100年の難問はなぜ解けたのか - ポアンカレ予想と数学者の軌跡

「フェルマーの最終定理」といえばご存じの方も多いと思います。サイモン・シン氏によって書かれた『フェルマーの最終定理』はあまりにも有名で、書店に行けば必ず置いてあります。それに対し、「ポアンカレ予想」をご存知の方は殆どいないかと思われます。しかし、ここにもフェルマーの最終定理同様のドラマが隠れていました。定理1つの証明に命を燃やす人間がここにもありました。


1. ポアンカレ予想についての予備知識

  • 1904年に考えだされ、2006年に証明された
  • 解いたのはロシア人数学者のグリゴリー・ペレルマン
  • 当時37歳
  • フィールズ賞(ノーベル賞以上に権威がある)が贈られるも辞退
  • 現在は山の中でキノコ狩りにお熱

ポアンカレ予想にまつわること

「ポアンカレ予想」はミレニアム懸賞問題7問の1つ。
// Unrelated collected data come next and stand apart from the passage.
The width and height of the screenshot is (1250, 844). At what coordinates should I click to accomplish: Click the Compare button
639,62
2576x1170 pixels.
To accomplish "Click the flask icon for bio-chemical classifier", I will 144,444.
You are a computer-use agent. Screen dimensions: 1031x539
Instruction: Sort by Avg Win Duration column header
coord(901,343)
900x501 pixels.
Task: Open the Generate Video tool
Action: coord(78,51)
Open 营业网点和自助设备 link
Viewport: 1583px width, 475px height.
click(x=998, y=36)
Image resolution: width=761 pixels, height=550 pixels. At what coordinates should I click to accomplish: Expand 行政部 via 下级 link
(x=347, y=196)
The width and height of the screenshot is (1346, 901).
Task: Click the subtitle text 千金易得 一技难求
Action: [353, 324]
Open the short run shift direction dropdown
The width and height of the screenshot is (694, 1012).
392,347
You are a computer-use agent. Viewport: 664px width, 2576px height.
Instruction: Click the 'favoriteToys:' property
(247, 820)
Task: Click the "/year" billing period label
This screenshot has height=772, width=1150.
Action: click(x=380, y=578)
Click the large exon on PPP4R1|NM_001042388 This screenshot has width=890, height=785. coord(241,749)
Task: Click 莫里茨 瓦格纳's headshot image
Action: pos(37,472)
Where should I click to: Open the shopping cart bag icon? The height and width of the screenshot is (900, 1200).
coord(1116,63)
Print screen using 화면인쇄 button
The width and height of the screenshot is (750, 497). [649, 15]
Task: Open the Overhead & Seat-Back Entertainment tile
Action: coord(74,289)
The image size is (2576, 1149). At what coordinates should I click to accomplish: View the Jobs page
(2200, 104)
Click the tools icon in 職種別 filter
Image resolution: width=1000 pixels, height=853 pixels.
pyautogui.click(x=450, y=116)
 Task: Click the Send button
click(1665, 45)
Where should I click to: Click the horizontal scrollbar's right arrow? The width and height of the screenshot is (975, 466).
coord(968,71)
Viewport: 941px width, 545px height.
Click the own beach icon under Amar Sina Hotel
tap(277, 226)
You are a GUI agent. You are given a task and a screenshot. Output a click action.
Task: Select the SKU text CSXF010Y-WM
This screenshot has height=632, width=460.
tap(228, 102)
アメリカの数学研究所が発表した数学上の未解決問題をミレニアム懸賞問題といいます。解決した人に与えられる懸賞金はなんと100万ドル。何人もの数学者がポアンカレ予想、はたまたミレニアム懸賞問題に挑み人生を駄目にしてきました。その問題をペレルマンは37歳という若さで解決してしまったのです。ポアンカレ予想自体の解説は割愛しますが、ペレルマンはとんでもないことを証明してしまったのです。

ポアンカレ予想を証明すると起こる良いこと

ポアンカレ予想の面白いところは、予想が証明されることで宇宙空間全体の形や、頭の中でしか考えられない4次元以上の空間の形/性質が研究できるという点です。頭の中でしか考えられないことが増々理論付けられ、拡張していくのです。加えて、更に面白い点は、ペレルマンが解いたポアンカレ予想が解いたのは3次元についてのこと。4次元以上のポアンカレ予想については3次元に比べ、あっさりと証明されており、3次元だけが最後にして最大の砦として数学者の前進を拒んでいたのです。

ポアンカレ予想の解説をしたが...

ペレルマンが証明を提出した先はとあるウェブサイトでした。誰が証明を書いたかわからず、要約しか書かれていないもので信憑性に欠けるものでした。しかし、その証明がペレルマンだと判明すると話は別。早速、ペレルマンを呼び出し、解説をさせましたが解説を聞いた数学者は誰一人理解できなかったそうです。ペレルマンの証明は微分幾何学と物理学の手法を使って解いたものだったからです。

ペレルマンのその後ですが、100万ドルの懸賞金を手にする権利を得たペレルマン。しかし、賞金を辞退し現在は無職でサンクトペテルブルクで母と細々と暮らしているそうです。